Esto es mi cuerpo entregado por vosotros. (Lc 22,19)

nos está diciendo que su cuerpo «su vida entera, todo él» es un «Pan partido para ser repartido y compartido». No es tan sólo un pan que ponemos en la mesa del altar y que moramos con fervorosa contemplación; es pan partido, es sangre derramada, es vida que se da a favor nuestro.

En el discurso en la sinagoga de Cafarnaúm, Jesús:

Yo soy el pan de vida que ha bajado de los cielos. Quien coma de este pan, vivirá para siempre. (Jn 6,51)

y la noche de la santa cena insistió en esta afirmación al decir a los discípulos:

Tomad y comed, porque esto es mi Cuerpo entregado por vosotros; tomad y bebed, porque esta es mi Sangre derramada por vosotros. (cf. Mt 26,26-28; Mc 14,22-24; Lc 22,19-20; 1 Co 11,24-25).

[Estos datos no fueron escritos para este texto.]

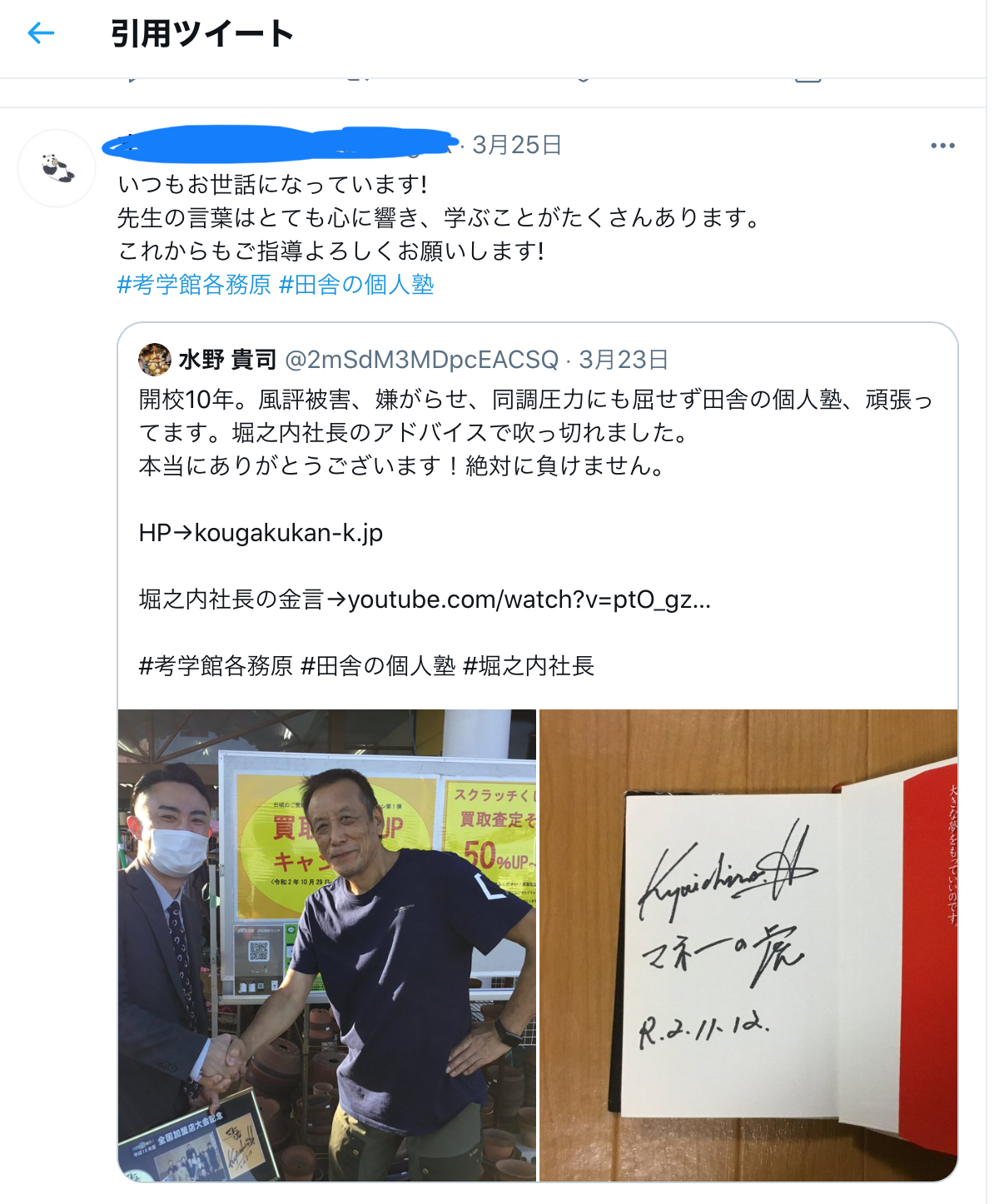The width and height of the screenshot is (1004, 1204).
Task: Open the blue #田舎の個人塾 hashtag
Action: tap(356, 285)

Si Jesús no hubiera dicho estas palabras, ahora todo nos resultaría más cómodo, lo contemplaríamos desde el sillón, aplaudiríamos e incluso estaríamos dispuestos a levantarle un monumento; pero Jesús, al dársenos, quiere que comprometamos nuestra vida con él. Comer el pan partido es hacer nuestra la vida entregada de Jesús; es alimentarnos con su vida para que la nuestra acabe identificándose con la suya, hasta que cada uno de nosotros pueda decir: «Mi vida es también pan partido con Cristo». Así lo manifiesta el mismo Jesús al aseverar:

Quien come mi carne y bebe mi sangre está en mí y yo en él. (Jn 6,56).

Comulgar con el cuerpo y la sangre de Cristo significa creer en él, en todo lo que nos ha enseñado y revelado y asumir el Evangelio como estilo de vida. Tomar formalmente la comunión, pero sin asumir el Evangelio como forma de vida es caer en la hipocresía.

La celebración de la Eucaristía, que nos une a Cristo y nos identifica con él, y la participación en su cuerpo y sangre, no pueden quedarse en actos que hacemos por rutina, ni siquiera pueden convertirse en actos de devoción personal, aunque tenemos que celebrar el memorial del Señor con devoción y fervor grandes. Debemos celebrar la Eucaristía con la importancia y la dignidad merecidas, y que la recepción del sacramento esté acompañada de la preparación que corresponde. A la vez que repetimos el gesto de partir el pan y distribuir el cáliz, se nos insta a repetir y hacer presente en nuestra vida lo que este gesto significa: convertirnos nosotros mismos, con Jesucristo, en vida para los demás, gastándonos y desgastándonos por amor en bien de los hermanos, como también diría el apóstol san Pablo (cf. 2 Co 12,15).